Want to share your content on R-bloggers? click here if you have a blog, or here if you don't.
As you’re learning R, it can be hard to come up with data sets that you can practice with. Though many of us have our own data, those might not always be in the best format to do what we want. Our own data are often messy and require a lot of recoding and reformatting. Wouldn’t it be nice if we could download clean data sets that we could work with?

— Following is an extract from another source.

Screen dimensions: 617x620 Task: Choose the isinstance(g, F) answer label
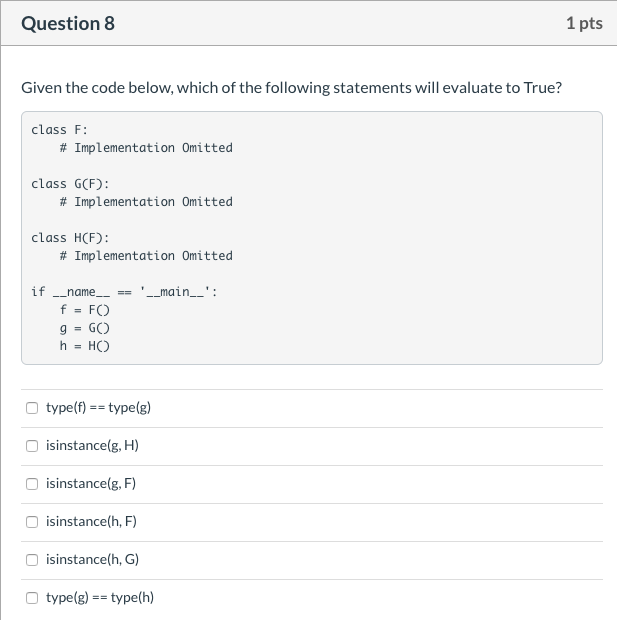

Luckily, there are a number of resources out there – you just have to know where to look!
In this tutorial, I discuss the following data sets:
- Data sets that come with R
- The Knowledge Network for Biocomplexity
- The Environmental Data Initiative
- The National Ecological Observatory Network
- The Global Biodiversity Information Facility
I also mention the Ocean Biodiversity Information System, DataOne, and the Central Michigan University Library website’s list of resources.
1) Basic data sets in R
One of the first places you can look for practice data sets is within R itself.
R comes with some standard data sets that you can view if you type data()
into the console. These data sets range from describing the survival of Titanic passengers to describing the locations of earthquakes off the island of Fiji. They are wide-ranging and fun to explore, but most of them are not explicitly ecological.
Some common ecological data sets that you might use are iris
, PlantGrowth
, and Loblolly
. I find these data sets useful when I’m trying to do something quick, like testing how a new function works. Since these data sets are so straightforward, I can usually predict what my expected output should be, and then I can know whether or not the function worked correctly. I also use these data sets as examples for the blog posts that I write – these data sets are great teaching tools because they’re fairly simple and easy to understand.
These data sets are not really intended to be used to conduct your own research; they are primarily used for practice and demonstration purposes.
2) The Knowledge Network for Biocomplexity
Introduction and how-to
The Knowledge Network for Biocomplexity (KNB) is an international repository of ecological data sets that have been uploaded by scientists to facilitate environmental research. These data are also often affiliated with published papers.
You can search data sets in a variety of ways. On the left side, you can filter the data based on different attributes (e.g., author, year, taxon, geographic location). On the right side, you can look for data sets by location by navigating the handy world map and clicking on the different squares.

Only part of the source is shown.